Bidadari di Wajah Ibu

Selasa, Juni 24, 2014

Kasih Ibu kepada beta tak terhingga sepanjang masa
Hanya memberi tak harap kembali bagai sang surya menyinari dunia
Sayup-sayup kudengar lagu itu dari kejauhan, dari balik tembok tetangga yang sedang menyalakan televisi. Pikiranku melayang ke masa dua puluh tahun lalu, ketika engkau mengajarkanku lagu ini, bu. Sebuah lagu yang akan kunyanyikan di depan kelas taman kanak-kanak.
Dengan kesabaran penuh setiap kata dan nada kau ajarkan, demi melihat aku menyanyikannya di depan teman-teman dan guruku. Dan kuingat jelas, kau tersenyum dan bertepuk tangan paling keras dari balik jendela kelas.
Ibu, kulihat ada bidadari di wajahmu ....

Me and My Mom



Betapa banyak tersimpan air mata dalam setiap langkahmu membesarkanku dan mendidikku, Bu. Engkau membantu ayah membanting tulang, demi menegakkan perekonomian keluarga kecil kita.

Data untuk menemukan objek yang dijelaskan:

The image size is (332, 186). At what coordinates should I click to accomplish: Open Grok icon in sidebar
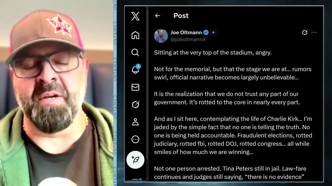point(135,105)
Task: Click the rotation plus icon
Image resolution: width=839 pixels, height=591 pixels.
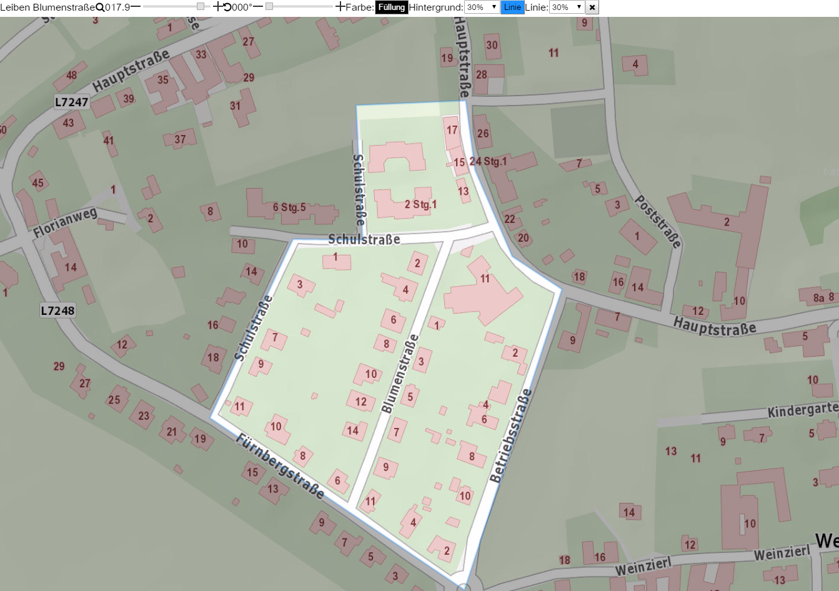Action: [340, 7]
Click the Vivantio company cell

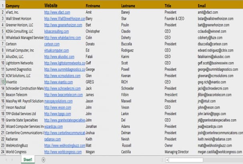click(24, 82)
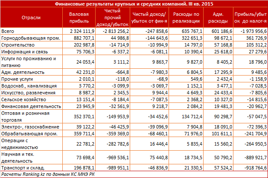
Task: Click the 'Прочие услуги' row label
Action: (x=16, y=79)
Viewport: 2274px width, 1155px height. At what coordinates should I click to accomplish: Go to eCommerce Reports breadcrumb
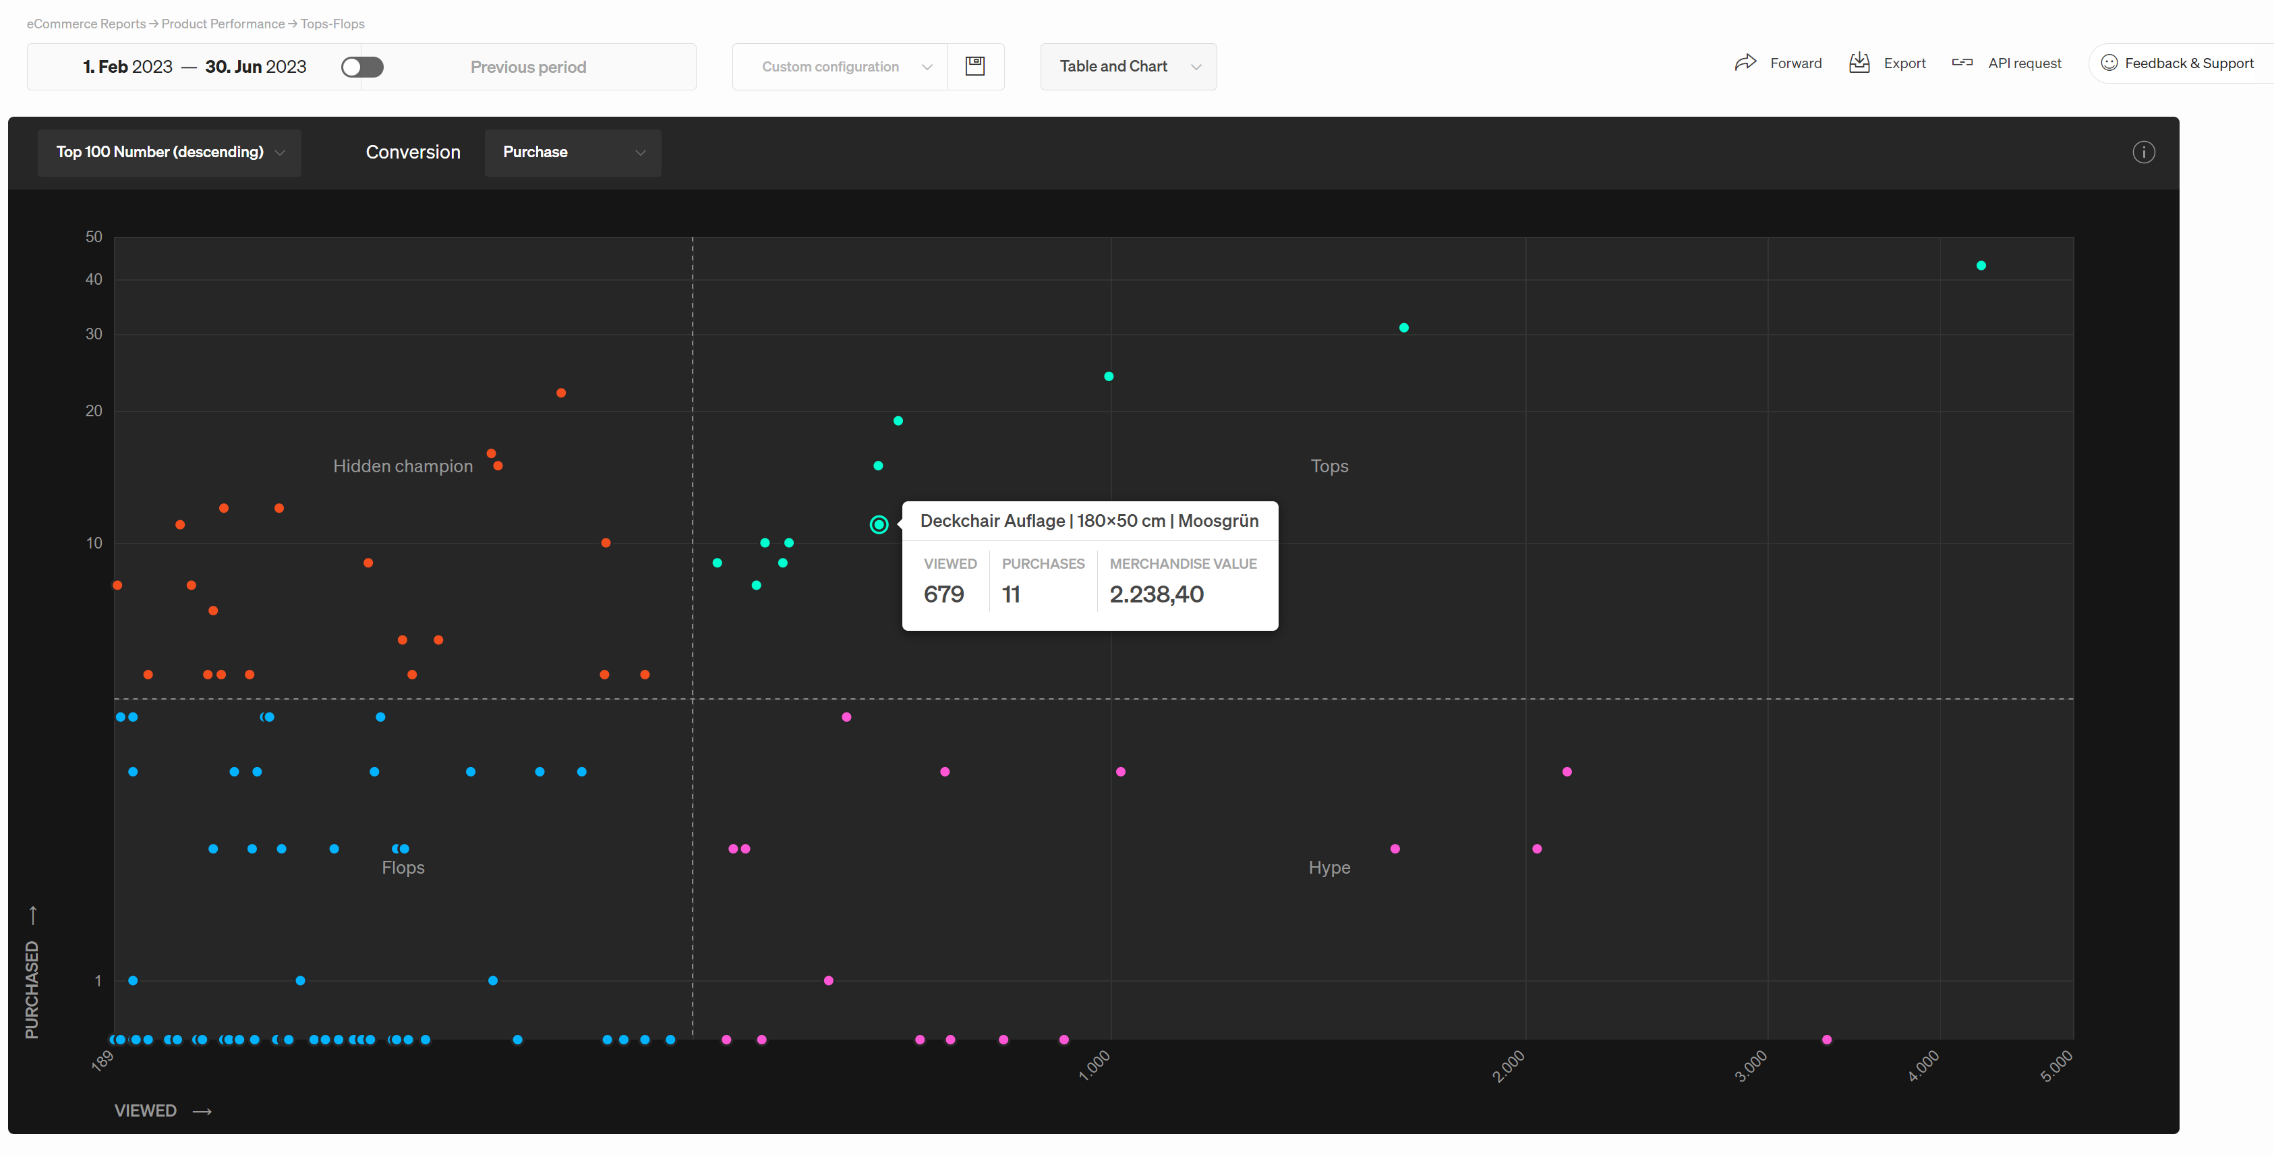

Petunjuk Latihan >>
a - Dari mana sang ibu bertepuk tangan menurut teks tentang ibu?
b - Tampilkan bagian teks tentang ibu di antara "Kasih Ibu kepada" dan "balik jendela kelas.", termasuk kedua bagian tersebut, tanpa perubahan apa pun.
Data ini diambil dari sumber yang berbeda.

Jawaban Lengkap >>
a - Dari balik jendela kelas.

b -
Kasih Ibu kepada beta tak terhingga sepanjang masa
Hanya memberi tak harap kembali bagai sang surya menyinari dunia
Sayup-sayup kudengar lagu itu dari kejauhan, dari balik tembok tetangga yang sedang menyalakan televisi. Pikiranku melayang ke masa dua puluh tahun lalu, ketika engkau mengajarkanku lagu ini, bu. Sebuah lagu yang akan kunyanyikan di depan kelas taman kanak-kanak.
Dengan kesabaran penuh setiap kata dan nada kau ajarkan, demi melihat aku menyanyikannya di depan teman-teman dan guruku. Dan kuingat jelas, kau tersenyum dan bertepuk tangan paling keras dari balik jendela kelas.